▶ [Problem]
When you reach the line containing "Task: Expand the java folder" in the entries below, begin reproducing lines exactly, and stop once the line containing "Task: Click the scroll" is done.

──────── Data for the task ────────

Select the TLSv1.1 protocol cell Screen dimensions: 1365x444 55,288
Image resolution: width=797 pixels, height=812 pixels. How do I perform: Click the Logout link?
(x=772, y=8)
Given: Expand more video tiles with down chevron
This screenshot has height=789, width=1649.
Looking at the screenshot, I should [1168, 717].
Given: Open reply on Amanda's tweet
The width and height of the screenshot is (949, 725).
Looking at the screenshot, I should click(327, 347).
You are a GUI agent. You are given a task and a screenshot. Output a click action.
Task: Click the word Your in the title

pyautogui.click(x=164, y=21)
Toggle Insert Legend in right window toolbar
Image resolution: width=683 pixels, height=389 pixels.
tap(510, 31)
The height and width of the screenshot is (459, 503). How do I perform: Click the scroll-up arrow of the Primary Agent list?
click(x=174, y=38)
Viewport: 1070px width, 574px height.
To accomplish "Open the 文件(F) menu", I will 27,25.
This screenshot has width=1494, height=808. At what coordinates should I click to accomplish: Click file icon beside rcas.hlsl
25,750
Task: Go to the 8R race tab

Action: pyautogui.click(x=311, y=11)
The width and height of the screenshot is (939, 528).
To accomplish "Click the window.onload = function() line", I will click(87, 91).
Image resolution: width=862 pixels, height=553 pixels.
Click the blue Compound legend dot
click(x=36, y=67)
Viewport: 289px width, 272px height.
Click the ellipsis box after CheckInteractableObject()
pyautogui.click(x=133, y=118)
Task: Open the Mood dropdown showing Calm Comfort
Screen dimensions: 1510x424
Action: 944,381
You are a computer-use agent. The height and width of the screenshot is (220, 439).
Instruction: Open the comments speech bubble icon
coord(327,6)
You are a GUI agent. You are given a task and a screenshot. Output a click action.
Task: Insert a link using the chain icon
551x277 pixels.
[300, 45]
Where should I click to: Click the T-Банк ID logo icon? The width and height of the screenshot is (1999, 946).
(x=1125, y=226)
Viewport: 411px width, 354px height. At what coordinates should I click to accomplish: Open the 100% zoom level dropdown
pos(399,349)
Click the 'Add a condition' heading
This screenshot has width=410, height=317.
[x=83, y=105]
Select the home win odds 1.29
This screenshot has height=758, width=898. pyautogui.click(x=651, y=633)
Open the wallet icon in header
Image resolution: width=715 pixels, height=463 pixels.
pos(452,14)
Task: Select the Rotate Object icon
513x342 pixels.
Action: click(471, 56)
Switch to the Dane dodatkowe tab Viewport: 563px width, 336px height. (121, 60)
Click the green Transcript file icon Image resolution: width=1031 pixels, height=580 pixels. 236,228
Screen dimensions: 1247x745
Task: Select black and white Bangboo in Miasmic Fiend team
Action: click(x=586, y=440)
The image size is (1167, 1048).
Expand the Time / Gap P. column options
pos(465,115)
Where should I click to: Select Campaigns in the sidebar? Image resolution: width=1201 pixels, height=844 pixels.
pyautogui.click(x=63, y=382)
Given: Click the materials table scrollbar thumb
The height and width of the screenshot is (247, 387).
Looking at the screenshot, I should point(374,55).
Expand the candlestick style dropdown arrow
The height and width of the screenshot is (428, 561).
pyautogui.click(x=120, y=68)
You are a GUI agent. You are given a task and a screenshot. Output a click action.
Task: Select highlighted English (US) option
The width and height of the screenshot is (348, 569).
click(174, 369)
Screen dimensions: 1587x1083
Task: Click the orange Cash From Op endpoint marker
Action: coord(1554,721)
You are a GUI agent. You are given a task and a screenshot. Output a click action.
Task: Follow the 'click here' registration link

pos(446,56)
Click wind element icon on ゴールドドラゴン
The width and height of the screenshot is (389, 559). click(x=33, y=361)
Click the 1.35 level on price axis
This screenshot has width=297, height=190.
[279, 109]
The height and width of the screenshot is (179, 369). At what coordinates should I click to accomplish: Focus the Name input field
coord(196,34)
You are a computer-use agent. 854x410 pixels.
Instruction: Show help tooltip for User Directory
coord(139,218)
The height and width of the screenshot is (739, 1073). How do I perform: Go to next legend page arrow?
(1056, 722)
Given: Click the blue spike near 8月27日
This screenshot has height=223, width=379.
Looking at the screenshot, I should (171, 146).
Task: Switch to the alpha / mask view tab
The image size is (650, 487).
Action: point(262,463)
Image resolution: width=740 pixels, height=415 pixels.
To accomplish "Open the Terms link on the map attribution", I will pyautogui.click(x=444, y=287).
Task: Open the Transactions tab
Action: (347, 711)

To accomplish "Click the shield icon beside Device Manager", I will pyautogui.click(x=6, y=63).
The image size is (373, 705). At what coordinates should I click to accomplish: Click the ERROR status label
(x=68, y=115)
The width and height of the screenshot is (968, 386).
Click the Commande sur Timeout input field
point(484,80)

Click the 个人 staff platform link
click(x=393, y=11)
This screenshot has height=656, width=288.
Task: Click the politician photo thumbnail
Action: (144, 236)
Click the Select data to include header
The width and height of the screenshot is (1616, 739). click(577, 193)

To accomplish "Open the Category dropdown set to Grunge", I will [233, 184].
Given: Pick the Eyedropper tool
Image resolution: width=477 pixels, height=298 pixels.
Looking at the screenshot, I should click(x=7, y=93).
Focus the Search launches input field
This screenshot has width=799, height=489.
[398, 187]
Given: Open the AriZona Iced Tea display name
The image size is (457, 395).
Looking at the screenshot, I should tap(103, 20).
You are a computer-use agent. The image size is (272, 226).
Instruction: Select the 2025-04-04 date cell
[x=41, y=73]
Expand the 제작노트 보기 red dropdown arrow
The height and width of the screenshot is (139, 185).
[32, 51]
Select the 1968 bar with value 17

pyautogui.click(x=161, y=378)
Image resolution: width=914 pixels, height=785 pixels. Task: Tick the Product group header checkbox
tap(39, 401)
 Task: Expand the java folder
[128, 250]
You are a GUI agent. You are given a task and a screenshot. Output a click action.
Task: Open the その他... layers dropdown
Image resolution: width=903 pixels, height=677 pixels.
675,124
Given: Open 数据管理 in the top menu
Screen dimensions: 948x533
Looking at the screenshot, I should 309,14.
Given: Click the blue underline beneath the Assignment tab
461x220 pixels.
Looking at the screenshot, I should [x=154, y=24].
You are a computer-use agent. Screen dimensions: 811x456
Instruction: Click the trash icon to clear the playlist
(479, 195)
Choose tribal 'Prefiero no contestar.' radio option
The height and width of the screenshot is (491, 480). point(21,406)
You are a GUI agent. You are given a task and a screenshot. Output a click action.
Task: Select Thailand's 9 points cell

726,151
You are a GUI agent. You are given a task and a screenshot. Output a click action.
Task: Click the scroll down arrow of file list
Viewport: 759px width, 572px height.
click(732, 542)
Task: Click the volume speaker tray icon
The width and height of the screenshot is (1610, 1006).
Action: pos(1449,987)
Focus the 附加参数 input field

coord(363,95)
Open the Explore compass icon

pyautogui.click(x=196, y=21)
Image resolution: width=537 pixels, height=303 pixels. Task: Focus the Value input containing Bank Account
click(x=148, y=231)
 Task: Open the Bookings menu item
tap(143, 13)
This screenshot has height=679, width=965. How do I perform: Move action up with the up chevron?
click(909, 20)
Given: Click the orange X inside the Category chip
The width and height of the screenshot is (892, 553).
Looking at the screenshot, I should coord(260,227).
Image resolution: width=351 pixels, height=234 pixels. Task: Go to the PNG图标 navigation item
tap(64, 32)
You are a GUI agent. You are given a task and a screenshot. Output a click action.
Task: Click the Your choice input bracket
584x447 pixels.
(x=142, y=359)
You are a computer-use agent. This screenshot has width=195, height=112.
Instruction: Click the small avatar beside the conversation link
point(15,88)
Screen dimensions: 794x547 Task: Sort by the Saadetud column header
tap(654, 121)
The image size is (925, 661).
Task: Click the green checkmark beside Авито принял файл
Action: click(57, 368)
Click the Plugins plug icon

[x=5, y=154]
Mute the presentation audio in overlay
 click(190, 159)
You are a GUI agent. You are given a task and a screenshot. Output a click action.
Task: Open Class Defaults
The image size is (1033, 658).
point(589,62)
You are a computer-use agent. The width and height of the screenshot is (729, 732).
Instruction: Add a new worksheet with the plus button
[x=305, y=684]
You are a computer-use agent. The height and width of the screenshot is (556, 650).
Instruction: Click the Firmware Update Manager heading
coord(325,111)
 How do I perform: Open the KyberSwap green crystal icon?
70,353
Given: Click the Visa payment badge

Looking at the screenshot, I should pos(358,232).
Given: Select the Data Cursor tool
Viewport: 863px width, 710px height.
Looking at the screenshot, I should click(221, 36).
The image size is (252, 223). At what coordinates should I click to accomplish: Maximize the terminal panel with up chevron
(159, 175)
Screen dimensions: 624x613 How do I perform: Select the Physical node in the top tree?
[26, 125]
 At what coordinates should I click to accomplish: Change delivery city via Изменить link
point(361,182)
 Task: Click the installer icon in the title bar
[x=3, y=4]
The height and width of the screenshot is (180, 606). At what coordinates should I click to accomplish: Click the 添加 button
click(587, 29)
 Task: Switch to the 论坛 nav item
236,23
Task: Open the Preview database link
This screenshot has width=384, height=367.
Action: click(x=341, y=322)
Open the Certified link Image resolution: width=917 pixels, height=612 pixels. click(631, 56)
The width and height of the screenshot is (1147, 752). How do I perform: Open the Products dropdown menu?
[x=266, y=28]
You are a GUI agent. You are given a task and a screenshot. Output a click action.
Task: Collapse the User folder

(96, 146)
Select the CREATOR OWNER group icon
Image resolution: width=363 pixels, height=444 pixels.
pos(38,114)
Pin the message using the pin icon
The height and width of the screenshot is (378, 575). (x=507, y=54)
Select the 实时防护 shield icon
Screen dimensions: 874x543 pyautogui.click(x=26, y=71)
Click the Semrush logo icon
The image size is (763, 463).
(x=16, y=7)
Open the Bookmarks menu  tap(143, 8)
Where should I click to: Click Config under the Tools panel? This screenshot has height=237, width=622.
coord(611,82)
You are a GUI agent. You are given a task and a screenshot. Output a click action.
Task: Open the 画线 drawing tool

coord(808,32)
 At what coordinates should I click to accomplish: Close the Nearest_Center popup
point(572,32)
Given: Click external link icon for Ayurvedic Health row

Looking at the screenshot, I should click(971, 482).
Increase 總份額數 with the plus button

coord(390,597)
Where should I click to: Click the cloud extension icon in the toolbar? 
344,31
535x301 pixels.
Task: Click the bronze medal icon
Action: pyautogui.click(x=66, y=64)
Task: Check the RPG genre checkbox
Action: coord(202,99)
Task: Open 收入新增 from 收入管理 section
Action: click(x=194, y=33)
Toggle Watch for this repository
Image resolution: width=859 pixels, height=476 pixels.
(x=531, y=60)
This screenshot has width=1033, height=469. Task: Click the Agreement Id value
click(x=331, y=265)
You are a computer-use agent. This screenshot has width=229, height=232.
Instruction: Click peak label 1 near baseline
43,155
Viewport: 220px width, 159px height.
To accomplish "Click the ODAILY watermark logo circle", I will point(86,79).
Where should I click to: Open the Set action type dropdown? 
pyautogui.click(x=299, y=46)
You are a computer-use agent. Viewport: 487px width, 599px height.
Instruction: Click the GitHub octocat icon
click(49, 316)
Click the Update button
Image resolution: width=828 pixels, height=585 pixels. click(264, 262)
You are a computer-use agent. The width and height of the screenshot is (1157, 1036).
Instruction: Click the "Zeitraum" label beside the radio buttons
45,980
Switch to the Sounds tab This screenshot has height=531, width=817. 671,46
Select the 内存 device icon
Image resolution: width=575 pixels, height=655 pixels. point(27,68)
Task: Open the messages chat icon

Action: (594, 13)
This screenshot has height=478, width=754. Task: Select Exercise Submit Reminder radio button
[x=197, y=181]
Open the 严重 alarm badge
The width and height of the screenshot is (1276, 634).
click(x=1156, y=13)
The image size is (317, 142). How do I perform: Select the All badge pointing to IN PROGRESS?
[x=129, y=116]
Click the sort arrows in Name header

────────

▶ [Output]
 Task: Expand the java folder
[128, 250]
You are a GUI agent. You are given a task and a screenshot. Output a click action.
Task: Open the その他... layers dropdown
Image resolution: width=903 pixels, height=677 pixels.
675,124
Given: Open 数据管理 in the top menu
Screen dimensions: 948x533
Looking at the screenshot, I should 309,14.
Given: Click the blue underline beneath the Assignment tab
461x220 pixels.
Looking at the screenshot, I should [x=154, y=24].
You are a computer-use agent. Screen dimensions: 811x456
Instruction: Click the trash icon to clear the playlist
(479, 195)
Choose tribal 'Prefiero no contestar.' radio option
The height and width of the screenshot is (491, 480). point(21,406)
You are a GUI agent. You are given a task and a screenshot. Output a click action.
Task: Select Thailand's 9 points cell

726,151
You are a GUI agent. You are given a task and a screenshot. Output a click action.
Task: Click the scroll down arrow of file list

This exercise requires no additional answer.